Exercise details:
Lift out, unaltered, the lines of the material below between the line holding "Ablehnen (328, 2551)" and the line holding "Rp 619.000 (566, 774)", counting both.

Data supplied:
++++++++++
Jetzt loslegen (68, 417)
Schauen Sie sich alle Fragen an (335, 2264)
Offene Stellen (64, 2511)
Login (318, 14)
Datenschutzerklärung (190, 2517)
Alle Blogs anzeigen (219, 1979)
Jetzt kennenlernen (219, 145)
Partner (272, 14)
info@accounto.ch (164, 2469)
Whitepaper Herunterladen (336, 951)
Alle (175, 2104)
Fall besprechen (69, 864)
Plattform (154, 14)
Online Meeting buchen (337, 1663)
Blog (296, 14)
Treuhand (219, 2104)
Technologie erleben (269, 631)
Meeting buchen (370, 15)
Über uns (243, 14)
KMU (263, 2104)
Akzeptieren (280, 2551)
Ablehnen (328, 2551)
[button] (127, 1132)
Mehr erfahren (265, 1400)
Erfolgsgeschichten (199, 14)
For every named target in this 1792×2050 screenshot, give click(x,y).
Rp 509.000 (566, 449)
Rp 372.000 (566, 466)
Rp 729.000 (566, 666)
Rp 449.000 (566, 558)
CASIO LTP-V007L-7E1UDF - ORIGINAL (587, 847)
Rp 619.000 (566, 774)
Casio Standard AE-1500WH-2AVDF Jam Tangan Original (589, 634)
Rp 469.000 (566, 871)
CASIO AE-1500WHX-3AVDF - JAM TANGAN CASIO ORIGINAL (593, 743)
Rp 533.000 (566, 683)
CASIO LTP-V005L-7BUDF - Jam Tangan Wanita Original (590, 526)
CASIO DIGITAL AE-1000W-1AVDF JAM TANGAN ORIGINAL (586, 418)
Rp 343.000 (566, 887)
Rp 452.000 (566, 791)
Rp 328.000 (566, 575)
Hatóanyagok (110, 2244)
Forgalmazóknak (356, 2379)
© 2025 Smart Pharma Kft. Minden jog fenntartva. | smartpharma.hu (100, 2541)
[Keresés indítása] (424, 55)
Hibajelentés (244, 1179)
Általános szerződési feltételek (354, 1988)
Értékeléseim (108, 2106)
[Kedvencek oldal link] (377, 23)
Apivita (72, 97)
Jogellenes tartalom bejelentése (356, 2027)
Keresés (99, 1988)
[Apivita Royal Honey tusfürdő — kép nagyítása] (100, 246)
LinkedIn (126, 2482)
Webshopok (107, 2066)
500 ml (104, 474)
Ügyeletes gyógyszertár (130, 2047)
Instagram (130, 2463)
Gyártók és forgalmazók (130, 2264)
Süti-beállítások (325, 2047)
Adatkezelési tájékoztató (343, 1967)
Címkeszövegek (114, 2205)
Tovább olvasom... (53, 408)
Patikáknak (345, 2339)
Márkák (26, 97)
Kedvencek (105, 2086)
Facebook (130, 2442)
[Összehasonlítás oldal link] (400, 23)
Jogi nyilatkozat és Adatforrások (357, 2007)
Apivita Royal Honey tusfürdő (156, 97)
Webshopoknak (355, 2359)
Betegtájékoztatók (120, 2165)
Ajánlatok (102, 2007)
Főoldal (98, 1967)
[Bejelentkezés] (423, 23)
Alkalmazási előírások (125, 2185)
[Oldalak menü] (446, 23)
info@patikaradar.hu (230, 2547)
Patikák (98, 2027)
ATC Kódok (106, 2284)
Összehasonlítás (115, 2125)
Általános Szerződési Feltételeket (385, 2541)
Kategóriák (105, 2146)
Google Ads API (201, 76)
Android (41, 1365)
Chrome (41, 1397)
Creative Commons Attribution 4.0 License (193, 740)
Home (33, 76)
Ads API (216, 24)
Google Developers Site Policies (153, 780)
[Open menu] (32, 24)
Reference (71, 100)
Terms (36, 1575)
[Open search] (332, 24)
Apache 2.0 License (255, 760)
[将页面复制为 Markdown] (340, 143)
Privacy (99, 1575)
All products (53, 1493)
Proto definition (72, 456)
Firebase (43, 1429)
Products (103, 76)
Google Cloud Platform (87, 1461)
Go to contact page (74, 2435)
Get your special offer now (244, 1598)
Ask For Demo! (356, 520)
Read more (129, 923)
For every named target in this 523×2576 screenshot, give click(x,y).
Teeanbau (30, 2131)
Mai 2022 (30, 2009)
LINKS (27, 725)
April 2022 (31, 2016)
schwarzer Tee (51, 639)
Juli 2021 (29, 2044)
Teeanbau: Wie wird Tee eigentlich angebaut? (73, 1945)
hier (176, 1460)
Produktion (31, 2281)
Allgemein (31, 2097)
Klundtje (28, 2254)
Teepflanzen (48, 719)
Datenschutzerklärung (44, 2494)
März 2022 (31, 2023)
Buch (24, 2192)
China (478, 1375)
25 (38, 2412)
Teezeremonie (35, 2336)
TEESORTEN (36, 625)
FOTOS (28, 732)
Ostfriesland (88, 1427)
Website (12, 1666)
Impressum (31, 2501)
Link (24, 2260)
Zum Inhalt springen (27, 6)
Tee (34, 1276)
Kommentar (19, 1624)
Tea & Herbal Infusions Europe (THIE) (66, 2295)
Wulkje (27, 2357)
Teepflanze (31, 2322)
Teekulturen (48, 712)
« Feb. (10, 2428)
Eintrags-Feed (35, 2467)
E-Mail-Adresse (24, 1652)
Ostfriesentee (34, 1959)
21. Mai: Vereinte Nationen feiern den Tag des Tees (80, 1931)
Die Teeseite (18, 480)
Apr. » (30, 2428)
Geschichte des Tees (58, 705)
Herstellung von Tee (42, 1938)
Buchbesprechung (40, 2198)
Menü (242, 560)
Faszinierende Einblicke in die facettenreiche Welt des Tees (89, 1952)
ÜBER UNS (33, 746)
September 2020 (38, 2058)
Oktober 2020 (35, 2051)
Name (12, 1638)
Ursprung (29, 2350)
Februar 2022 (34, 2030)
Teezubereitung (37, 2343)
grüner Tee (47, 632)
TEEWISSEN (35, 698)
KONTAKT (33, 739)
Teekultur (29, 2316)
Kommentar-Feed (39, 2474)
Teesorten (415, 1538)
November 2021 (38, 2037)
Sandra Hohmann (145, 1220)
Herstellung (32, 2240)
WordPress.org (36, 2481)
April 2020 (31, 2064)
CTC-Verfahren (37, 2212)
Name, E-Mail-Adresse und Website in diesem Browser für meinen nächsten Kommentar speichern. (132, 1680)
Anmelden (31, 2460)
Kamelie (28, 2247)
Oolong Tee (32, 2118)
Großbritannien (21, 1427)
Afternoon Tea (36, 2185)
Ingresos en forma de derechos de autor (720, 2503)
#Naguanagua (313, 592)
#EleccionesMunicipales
++++++++++
Written response:
Ablehnen (328, 2551)
[button] (127, 1132)
Mehr erfahren (265, 1400)
Erfolgsgeschichten (199, 14)
For every named target in this 1792×2050 screenshot, give click(x,y).
Rp 509.000 (566, 449)
Rp 372.000 (566, 466)
Rp 729.000 (566, 666)
Rp 449.000 (566, 558)
CASIO LTP-V007L-7E1UDF - ORIGINAL (587, 847)
Rp 619.000 (566, 774)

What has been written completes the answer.